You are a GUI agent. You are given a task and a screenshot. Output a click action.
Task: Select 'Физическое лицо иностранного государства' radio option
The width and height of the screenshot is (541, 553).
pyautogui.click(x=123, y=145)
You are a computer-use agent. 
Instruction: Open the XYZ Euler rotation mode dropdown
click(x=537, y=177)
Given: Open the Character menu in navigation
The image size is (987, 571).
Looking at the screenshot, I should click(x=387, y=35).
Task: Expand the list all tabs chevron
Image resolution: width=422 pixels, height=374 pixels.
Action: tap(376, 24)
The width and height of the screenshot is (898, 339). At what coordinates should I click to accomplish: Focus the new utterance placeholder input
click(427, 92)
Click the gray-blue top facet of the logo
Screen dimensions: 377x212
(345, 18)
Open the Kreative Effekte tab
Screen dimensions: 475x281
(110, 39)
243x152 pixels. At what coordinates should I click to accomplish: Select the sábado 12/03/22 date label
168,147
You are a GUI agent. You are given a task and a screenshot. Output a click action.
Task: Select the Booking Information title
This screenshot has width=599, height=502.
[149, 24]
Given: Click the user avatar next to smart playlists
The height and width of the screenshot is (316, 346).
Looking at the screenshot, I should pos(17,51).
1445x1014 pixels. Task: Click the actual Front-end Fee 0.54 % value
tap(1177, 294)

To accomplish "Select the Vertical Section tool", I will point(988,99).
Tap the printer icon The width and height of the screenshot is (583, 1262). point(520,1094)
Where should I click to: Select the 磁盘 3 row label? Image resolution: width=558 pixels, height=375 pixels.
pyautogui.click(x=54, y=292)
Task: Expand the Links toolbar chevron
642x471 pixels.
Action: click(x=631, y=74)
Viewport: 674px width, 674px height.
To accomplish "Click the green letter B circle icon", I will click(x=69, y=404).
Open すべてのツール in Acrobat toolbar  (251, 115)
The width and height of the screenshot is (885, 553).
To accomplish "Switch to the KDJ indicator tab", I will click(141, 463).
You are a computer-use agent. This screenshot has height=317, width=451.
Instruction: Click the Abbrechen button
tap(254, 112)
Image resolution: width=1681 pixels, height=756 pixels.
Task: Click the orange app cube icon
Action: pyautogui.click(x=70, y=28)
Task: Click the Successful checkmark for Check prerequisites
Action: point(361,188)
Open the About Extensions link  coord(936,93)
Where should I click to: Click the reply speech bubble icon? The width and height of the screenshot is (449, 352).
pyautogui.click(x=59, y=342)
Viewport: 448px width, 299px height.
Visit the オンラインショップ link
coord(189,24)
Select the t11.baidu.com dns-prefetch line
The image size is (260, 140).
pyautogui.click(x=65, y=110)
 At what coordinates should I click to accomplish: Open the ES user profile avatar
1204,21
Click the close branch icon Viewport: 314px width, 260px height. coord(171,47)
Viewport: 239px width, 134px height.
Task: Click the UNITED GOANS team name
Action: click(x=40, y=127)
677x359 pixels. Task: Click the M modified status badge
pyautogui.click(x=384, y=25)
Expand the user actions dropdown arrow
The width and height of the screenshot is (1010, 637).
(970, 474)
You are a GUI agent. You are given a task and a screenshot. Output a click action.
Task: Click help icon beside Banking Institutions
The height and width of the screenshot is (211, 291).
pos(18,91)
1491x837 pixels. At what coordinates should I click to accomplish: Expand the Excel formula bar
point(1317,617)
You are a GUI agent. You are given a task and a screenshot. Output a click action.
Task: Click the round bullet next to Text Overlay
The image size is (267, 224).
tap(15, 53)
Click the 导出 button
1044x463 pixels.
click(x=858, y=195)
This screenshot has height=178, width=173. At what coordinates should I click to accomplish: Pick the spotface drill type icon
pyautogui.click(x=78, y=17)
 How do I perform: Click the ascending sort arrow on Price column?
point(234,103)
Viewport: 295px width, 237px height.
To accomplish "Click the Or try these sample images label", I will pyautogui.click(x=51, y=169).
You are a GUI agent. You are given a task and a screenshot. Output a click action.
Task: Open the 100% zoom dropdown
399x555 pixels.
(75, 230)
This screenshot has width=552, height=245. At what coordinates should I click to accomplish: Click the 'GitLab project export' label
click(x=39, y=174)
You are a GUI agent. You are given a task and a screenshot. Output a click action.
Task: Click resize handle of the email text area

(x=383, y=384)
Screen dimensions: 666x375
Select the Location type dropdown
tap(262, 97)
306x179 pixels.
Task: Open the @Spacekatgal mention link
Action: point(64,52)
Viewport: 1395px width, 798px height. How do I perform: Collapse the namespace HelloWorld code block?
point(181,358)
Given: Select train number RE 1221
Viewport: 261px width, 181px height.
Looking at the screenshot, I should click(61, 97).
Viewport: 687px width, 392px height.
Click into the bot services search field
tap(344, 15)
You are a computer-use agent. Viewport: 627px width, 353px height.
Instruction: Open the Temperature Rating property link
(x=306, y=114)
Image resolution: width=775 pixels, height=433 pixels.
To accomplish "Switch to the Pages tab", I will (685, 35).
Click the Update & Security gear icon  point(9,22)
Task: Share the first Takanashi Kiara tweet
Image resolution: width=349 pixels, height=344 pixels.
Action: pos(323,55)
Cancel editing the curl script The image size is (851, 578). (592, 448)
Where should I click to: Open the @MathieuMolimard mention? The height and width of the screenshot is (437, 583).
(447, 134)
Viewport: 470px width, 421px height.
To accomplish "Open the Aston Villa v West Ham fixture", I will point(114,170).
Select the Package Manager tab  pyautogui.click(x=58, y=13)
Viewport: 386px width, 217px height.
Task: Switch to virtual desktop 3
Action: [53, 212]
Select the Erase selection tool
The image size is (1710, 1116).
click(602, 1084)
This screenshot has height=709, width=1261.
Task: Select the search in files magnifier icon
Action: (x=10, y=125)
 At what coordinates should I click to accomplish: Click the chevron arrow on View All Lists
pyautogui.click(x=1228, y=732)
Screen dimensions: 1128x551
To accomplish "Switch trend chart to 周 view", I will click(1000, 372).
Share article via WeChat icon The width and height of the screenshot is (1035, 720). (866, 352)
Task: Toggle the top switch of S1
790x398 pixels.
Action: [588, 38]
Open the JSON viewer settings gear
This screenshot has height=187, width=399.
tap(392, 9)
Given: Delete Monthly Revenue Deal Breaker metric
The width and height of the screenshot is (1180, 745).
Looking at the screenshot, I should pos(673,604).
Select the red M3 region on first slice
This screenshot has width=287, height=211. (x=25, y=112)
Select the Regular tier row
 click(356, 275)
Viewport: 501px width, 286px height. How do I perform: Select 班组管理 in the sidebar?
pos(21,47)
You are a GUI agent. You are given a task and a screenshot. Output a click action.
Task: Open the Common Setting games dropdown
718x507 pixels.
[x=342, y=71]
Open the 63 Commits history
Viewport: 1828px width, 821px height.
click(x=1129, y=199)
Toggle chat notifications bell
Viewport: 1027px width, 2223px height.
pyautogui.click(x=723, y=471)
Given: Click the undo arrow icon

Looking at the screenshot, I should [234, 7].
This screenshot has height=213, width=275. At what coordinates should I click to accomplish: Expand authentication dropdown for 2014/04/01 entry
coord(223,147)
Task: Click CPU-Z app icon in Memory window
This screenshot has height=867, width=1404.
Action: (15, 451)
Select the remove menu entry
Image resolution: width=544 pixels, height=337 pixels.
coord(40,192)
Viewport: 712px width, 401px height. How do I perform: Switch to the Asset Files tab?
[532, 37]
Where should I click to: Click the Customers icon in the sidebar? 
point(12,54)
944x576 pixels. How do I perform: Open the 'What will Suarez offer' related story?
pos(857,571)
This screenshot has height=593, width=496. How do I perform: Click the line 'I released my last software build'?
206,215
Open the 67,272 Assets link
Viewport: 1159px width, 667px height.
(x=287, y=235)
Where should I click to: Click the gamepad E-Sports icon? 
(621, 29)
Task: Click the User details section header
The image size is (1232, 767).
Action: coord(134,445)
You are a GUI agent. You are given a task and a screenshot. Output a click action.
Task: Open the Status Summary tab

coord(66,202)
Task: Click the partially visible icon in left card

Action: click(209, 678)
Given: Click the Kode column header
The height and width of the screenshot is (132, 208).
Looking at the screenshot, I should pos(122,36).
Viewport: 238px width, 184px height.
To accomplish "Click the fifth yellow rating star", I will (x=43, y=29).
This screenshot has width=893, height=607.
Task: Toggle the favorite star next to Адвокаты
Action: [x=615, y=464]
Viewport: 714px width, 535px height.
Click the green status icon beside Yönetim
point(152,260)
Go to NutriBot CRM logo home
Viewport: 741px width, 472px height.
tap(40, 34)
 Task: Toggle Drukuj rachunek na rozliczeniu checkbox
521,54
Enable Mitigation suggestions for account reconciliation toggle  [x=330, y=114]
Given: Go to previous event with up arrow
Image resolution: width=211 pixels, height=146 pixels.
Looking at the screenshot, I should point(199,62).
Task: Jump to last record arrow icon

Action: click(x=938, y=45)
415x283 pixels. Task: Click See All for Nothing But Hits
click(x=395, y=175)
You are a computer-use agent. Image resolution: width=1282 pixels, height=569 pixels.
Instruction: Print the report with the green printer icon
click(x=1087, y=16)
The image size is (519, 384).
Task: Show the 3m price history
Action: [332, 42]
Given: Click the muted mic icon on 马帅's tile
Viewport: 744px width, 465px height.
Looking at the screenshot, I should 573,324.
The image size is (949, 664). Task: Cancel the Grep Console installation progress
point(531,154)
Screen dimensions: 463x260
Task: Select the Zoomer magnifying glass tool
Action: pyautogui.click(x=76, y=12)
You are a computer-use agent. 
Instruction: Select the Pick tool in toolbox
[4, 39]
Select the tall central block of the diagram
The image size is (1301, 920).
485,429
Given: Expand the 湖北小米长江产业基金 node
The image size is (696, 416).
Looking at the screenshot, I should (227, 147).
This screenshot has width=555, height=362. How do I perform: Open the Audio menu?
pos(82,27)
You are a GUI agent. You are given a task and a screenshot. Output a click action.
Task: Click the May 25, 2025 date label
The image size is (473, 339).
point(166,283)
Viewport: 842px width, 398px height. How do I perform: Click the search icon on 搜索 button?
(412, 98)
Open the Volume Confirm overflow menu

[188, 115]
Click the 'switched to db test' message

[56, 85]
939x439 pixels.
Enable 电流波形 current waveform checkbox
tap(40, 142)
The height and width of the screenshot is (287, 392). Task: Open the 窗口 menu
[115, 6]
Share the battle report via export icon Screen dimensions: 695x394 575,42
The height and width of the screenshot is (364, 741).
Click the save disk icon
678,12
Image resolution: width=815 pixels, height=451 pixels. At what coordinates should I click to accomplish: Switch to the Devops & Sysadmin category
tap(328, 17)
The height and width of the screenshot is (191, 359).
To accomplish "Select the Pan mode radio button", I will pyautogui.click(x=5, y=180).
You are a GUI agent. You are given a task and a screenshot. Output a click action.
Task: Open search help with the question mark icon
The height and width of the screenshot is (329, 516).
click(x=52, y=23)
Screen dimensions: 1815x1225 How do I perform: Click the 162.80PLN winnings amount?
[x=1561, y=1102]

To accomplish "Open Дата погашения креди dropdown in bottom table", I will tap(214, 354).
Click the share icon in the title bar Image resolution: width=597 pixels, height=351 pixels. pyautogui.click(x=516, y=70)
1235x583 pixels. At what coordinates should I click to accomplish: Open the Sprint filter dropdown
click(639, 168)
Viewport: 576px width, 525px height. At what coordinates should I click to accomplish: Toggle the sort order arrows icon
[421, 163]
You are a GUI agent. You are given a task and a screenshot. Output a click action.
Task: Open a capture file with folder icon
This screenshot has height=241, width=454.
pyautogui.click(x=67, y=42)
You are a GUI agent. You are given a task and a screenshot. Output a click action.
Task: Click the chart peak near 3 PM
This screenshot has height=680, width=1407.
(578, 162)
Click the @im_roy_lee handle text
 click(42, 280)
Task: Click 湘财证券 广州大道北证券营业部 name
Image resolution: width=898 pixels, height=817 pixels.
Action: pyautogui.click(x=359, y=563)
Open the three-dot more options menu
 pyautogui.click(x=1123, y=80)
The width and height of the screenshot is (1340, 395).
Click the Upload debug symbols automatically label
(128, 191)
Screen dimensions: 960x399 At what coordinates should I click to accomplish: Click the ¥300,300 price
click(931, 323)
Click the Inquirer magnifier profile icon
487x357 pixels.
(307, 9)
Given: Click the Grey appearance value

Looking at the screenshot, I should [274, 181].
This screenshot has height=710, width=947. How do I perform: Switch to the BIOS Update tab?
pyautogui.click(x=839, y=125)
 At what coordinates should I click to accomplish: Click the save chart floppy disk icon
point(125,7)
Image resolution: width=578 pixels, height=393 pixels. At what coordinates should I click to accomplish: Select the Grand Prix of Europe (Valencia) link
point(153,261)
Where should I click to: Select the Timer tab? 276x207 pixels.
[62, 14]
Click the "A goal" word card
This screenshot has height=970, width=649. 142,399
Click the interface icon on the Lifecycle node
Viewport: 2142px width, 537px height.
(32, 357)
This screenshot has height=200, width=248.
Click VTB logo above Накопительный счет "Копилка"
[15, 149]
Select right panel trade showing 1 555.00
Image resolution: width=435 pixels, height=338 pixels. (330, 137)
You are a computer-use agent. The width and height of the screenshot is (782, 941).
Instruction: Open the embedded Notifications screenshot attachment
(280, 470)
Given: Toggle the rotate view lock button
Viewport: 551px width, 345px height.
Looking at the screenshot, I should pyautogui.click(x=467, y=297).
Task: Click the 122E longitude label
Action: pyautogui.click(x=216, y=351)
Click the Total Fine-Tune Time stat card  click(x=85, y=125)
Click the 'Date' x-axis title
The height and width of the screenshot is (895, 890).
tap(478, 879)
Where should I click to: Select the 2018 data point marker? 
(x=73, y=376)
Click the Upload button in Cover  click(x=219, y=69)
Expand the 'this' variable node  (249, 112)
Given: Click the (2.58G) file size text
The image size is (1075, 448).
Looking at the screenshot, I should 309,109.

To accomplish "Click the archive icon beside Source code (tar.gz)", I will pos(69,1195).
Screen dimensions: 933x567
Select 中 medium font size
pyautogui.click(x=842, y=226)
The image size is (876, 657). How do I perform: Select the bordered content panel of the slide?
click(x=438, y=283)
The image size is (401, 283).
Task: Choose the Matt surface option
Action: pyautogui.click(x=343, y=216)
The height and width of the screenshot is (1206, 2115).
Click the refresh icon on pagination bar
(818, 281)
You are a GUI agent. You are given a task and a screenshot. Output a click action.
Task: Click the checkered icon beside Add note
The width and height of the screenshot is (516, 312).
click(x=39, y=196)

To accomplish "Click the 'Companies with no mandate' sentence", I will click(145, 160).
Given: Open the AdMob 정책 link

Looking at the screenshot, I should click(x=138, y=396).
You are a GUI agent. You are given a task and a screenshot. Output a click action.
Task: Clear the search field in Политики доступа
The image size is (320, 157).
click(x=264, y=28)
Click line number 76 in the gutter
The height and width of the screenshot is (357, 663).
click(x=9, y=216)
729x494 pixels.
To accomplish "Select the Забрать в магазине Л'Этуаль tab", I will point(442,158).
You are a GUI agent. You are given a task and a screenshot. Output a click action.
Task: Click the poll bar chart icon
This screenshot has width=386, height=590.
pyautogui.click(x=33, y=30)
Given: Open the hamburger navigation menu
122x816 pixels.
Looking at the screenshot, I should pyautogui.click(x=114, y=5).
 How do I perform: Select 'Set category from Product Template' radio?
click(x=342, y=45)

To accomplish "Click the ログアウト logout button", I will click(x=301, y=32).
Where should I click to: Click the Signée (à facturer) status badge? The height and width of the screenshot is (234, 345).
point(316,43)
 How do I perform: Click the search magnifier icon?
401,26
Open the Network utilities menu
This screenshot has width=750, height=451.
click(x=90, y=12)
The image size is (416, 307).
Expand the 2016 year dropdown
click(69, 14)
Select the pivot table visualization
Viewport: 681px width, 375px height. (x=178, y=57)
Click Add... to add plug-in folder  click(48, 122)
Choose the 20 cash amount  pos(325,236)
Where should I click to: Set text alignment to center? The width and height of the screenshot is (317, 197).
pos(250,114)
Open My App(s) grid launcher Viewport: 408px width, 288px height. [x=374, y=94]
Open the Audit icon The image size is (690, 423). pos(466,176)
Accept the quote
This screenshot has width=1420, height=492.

» Required action
Using only the data above, copy out the lines that include the word "help".

» Result
Task: Click help icon beside Banking Institutions
Task: Open search help with the question mark icon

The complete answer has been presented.